----- RECORDS -----

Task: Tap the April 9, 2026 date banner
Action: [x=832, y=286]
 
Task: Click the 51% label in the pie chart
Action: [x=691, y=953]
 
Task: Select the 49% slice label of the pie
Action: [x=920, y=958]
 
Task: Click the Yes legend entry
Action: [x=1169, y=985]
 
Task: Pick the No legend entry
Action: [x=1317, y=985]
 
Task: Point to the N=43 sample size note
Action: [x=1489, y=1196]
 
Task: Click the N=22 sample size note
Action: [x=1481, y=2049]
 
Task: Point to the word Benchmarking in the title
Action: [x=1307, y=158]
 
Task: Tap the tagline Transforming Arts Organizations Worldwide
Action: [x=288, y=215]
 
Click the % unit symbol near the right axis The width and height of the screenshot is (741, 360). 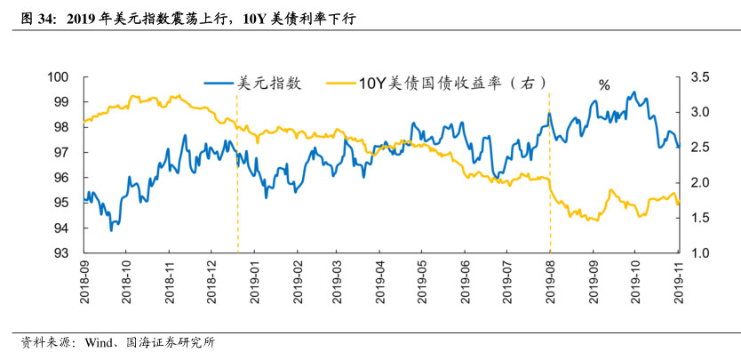(604, 85)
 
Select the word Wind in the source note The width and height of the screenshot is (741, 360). (100, 342)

-----

**WHAT YOU WILL DO**. Scale the records from the first line through the line containing "Action: [x=1317, y=985]", inclusive, and write those lines out again with every request unchanged. Multiply each coordinate in the answers by 1.4 and round to whole numbers, with halves rounded up.

**ANSWER IN FULL**.
Task: Tap the April 9, 2026 date banner
Action: [x=1165, y=400]
 
Task: Click the 51% label in the pie chart
Action: [x=967, y=1334]
 
Task: Select the 49% slice label of the pie
Action: [x=1288, y=1341]
 
Task: Click the Yes legend entry
Action: [x=1637, y=1379]
 
Task: Pick the No legend entry
Action: [x=1844, y=1379]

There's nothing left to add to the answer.